On Night of Loveless Nights by Robert Desnos (trans. Lewis Warsh)

Joe Elliot

Winter Edition’s lovely new volume, Night of Loveless Nights, by Robert Desnos, translated by Lewis Warsh, is a must-read for students of Modernism and of how its torch has been passed on to Postmodern poets. Desnos, pal of Benjamin Peret and an active member of the Surrealist group in Paris between the wars, was a dynamo of literary activity among the literary vanguard, publishing three novels, several books of poetry, writing reviews of jazz and cinema, working in radio and collaborating on screen plays. He was known in particular for his automatic writing. Apparently, Desnos would fall into a dreamy half-sleep and thus take dictation in order to create his poetry. He was practicing what the manifestos were preaching. He isn’t a poet advocating automatic writing; he is doing it, and doing it beautifully. Night of Loveless Nights, like Crane’s poem, a sustained and wildly inventive meditation on the difficulties of Love, is a pivotal work of Surrealism. As the title suggests, the poem is a compression and compendium of all love-lorn tropes, the whole tradition going back to the 12th century in one poem, all the nights into one night. It’s a summing up and taking stock and emptying out so that at the end it can move on and call for revolt. As the book’s informative afterward by David Rosenberg suggests, the extra-ness of Desnos’s poem is a way of pruning the tradition of all its falsehoods:

...a form of grandiosity which language itself makes inevitable. They undercut it in Night of Loveless Nights by allowing it to exhaust itself in an anti-grand opera encompassing all the socialized manners of civilization—shedding them, as it were, by tossing them off extempore…

In a similar vein, the poem is notable for the war between the perfect surface of its alexandrines and neat rhyme schemes and the chaotic and excessive energy of its mysterious turns, hyperbolic sensibility, and strange imagery (“the beautiful mouth with the man-eating teeth”). The poem is both supremely rational and supremely irrational, completely sincere and totally campy (“... what we used to call deadpan”). It is this ambiguity, this having it both ways, that one can see the attraction for Warsh, a second-generation New York School poet, a young man coming into his power during Woodstock and Vietnam. Desnos’s poem offers a kind of real excellence and discipline and achievement in the context of wild freedom. He shows this 60s poet how they can still be an authentically reimagined part of the tradition, late and messed up though it may be.

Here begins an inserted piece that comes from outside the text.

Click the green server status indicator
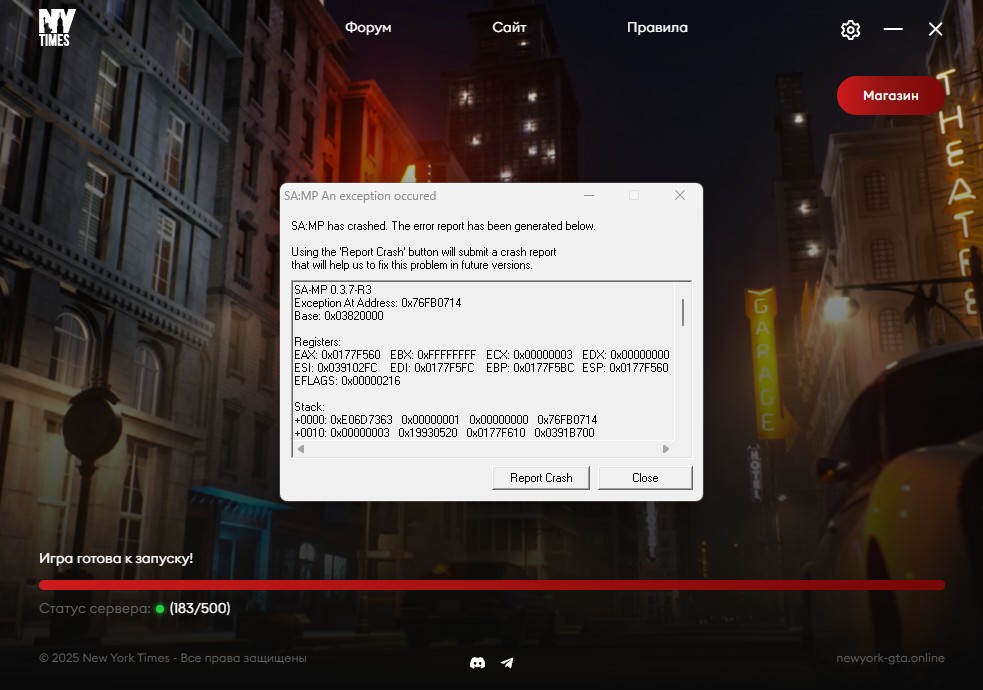This screenshot has width=983, height=690. tap(160, 609)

The publishing history of the book is also instructive. The New American Poetries of the 50s through the 70s were all about revolution, taking over the means and modes of production. Poets became printers and publishers and organizers, not waiting for a counter-revolutionary establishment to affirm their work. The tradition had become dysfunctional, unable to absorb vital new energies, and they had to proceed by any means necessary. Thus, David Rosenberg, pal and peer of Lewis Warsh, devotes a whole issue of his magazine, The Ant’s Forefoot, to Warsh’s translation. The magazine’s name of course refers to a section of Pound’s Cantos, a quintessentially modernist work, wherein the narrator seeks redemption from their vanity and their wrongs. In this passage the tiny and insubstantial ant’s forefoot is what saves the narrator; and thus, by extension, it is the ephemeral and fleeting mimeograph machine that saves poetry, that brings Desnos to these new and eager readers. At the same time, Warsh publishes Rosenberg’s first translations of the Psalms. This kind of mutualism and collaboration, this ethos of poetry helps those who help themselves, introduced by Modernists as an alternate survival strategy, becomes a central way of life for poets in the bloated consumerist society of the 70s. The handsewn chapbook gives Poetry a safe, off-the-grid residence, an alternative to Levittown, which, of course, is everywhere.

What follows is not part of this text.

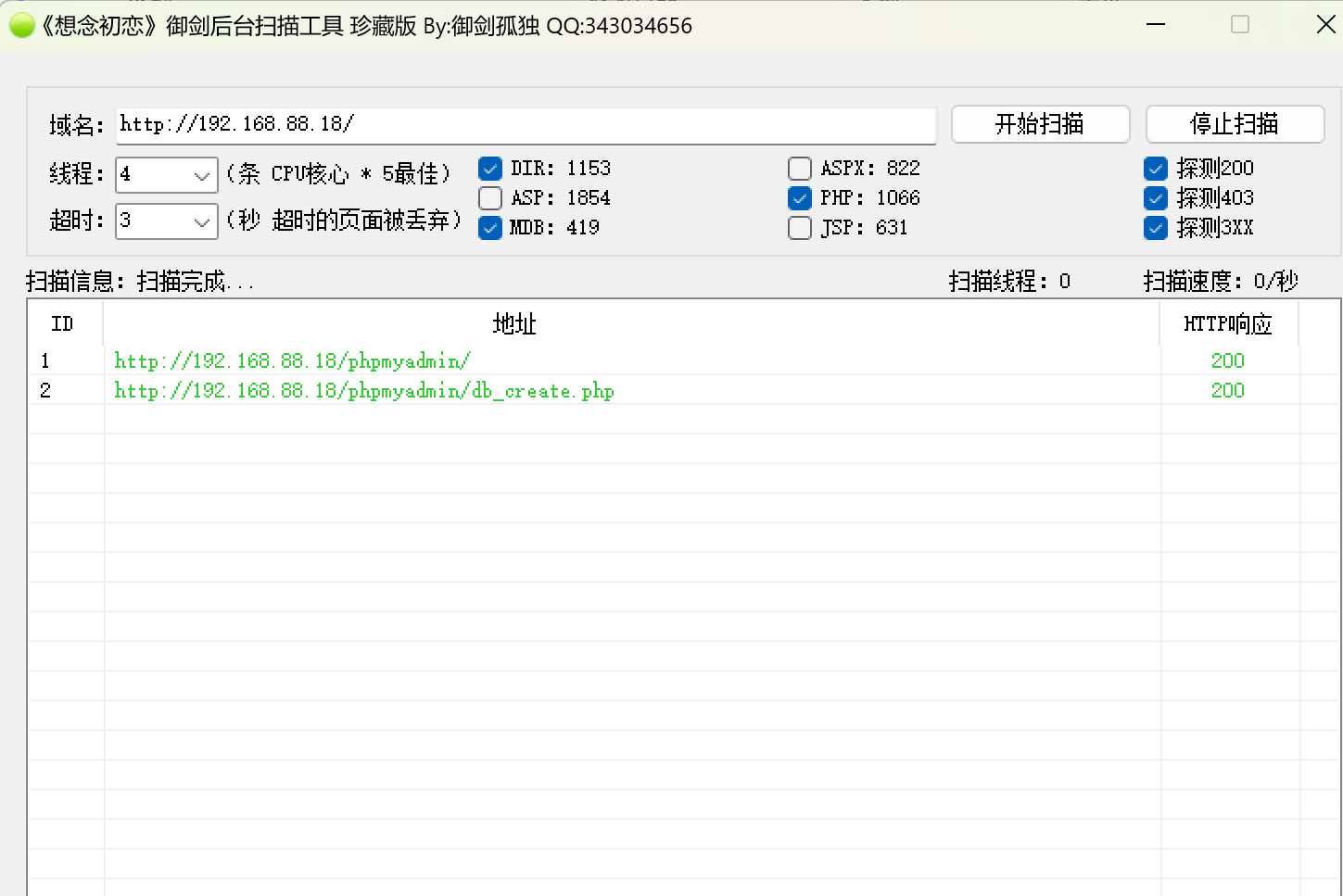Click the 开始扫描 start scan button

pos(1040,124)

Lewis Warsh was a great poet. I remember hearing him read in the early 90s with Wang Ping at Granary Books and how he opened my eyes to the sentence, how it could simultaneously be a vehicle of continuity and discontinuity, how, freighted with both everyday specificity and otherworldly mystery, the sentence could sing and restore us to a place of seeing. Thirty years later, at a Brooklyn Rail reading, Lewis batted clean up, bringing the audience with him on his swervy mind-trips, wowing us with his psychedelic clarity. Lewis was also a good fellow poet, taking the time to converse at events, gracious and sly and light, always receptive and always encouraging. I always looked forward to seeing him at readings, symposia, AWP, book parties, and especially at the Poetry Project. He was a kind of poetry glue, holding communities together with his presses, Angel Hair and United Artists, and teaching creative writing at LIU, encouraging both students and teachers. His passing to cancer has been a terrible loss to the poetry community, and so it is timely that Winter Editions has republished this lovely translation which exhumed Desnos thirty years after his death in a WWII camp, and now exhumes the youthful Warsh, with all his ambitions for poetry and freedom and community. If, as Pound says, all literary history is hero worship, then Desnos and Warsh are two such deserving heroes, and let us hie to the temple of poetry and buy this book!